= Blocking (animation) =

Animation technique

Blocking is an animation technique in which key poses are created to establish timing and placement of characters and props in a given scene or shot. This technique is most commonly used in 3D computer animation, where it is sometimes referred to as stepped animation.

Blocking is often the first step in the pose-to-pose style of animating, as opposed to the straight-ahead style of animation (though it sometimes plays a role in straight-ahead as well). Blocking poses are not necessarily exclusively keyframes. Blocked-in poses may also include important in-betweens, extremes, and breakdowns necessary to establishing the flow and timing of a particular shot.

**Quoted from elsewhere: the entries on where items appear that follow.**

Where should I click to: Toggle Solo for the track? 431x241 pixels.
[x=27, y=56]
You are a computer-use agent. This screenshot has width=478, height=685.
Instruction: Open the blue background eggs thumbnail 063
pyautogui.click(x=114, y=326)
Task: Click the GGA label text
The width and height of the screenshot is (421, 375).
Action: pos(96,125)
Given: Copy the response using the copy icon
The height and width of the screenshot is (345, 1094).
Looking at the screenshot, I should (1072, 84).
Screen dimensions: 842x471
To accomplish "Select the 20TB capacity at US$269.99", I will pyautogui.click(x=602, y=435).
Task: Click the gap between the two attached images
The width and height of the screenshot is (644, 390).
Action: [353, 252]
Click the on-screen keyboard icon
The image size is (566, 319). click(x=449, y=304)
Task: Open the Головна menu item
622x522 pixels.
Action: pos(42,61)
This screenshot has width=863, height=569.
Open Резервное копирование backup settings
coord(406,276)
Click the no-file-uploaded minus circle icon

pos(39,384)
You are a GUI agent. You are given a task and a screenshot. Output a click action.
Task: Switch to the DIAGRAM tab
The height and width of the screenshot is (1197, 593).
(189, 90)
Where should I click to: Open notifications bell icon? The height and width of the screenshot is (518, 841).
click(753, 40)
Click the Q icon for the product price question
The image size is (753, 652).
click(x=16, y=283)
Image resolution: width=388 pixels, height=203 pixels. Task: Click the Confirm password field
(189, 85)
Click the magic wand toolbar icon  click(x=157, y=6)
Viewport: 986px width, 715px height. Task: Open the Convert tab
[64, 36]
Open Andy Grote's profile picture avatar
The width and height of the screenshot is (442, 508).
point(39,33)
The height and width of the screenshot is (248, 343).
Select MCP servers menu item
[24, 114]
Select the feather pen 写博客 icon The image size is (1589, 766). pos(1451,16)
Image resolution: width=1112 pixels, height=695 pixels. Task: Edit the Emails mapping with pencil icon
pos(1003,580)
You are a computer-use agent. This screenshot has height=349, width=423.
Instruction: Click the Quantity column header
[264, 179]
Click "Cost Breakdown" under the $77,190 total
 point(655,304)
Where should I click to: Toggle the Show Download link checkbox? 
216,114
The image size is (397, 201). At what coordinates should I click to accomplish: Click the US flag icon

In 3D, the animation curves of a blocked shot are often created using "stepped" or "square" tangencies, which provides no interpolation between animation poses. This allows the animator to see the poses of the animation without any strange and/or unintentional automatic interpolation. While this is sometimes problematic due to gimbal lock, seeing the poses in this way allows the animator to adjust the timing of an animation quickly, without the distraction of the software's automatic interpolation. In some cases, interpolation in 3d animation is avoided all together to create the illusion of 2d animation with 3d models. Instances of this occurs in the animated movie Spider-Man: Into the Spider-Verse and in the game Guilty Gear Xrd.